• [TASK DATA]
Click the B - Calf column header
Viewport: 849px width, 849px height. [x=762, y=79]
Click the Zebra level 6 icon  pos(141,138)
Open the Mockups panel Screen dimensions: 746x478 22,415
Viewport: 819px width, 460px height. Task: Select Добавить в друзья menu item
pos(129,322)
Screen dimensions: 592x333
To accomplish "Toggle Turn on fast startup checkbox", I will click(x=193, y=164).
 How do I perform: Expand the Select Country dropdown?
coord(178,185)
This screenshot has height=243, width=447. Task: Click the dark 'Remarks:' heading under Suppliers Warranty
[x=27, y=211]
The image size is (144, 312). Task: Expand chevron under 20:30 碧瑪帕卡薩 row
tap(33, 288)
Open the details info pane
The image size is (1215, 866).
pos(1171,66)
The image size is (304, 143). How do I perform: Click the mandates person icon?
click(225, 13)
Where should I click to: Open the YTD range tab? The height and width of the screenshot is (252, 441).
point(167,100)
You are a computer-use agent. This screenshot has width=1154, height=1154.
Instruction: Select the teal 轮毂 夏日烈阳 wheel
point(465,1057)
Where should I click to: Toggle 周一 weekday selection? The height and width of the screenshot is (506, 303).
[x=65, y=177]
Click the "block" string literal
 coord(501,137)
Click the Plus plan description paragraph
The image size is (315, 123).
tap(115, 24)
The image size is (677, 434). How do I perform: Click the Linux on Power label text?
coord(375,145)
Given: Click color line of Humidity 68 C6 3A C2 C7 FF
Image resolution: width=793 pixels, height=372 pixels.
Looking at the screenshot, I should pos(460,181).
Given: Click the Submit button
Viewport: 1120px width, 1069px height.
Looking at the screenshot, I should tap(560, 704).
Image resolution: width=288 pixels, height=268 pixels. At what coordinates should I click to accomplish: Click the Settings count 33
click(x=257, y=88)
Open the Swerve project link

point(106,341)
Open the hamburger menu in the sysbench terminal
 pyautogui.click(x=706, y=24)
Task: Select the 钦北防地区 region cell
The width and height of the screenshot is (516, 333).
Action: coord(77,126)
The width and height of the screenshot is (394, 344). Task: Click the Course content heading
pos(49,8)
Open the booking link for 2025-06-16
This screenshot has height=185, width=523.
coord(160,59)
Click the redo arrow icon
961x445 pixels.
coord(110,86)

• [WHAT THE TASK REQUIRES] Each line above with the string "Given" in it should be located and copied.

• [TASK OUTPUT]
Given: Click color line of Humidity 68 C6 3A C2 C7 FF
Given: Click the Submit button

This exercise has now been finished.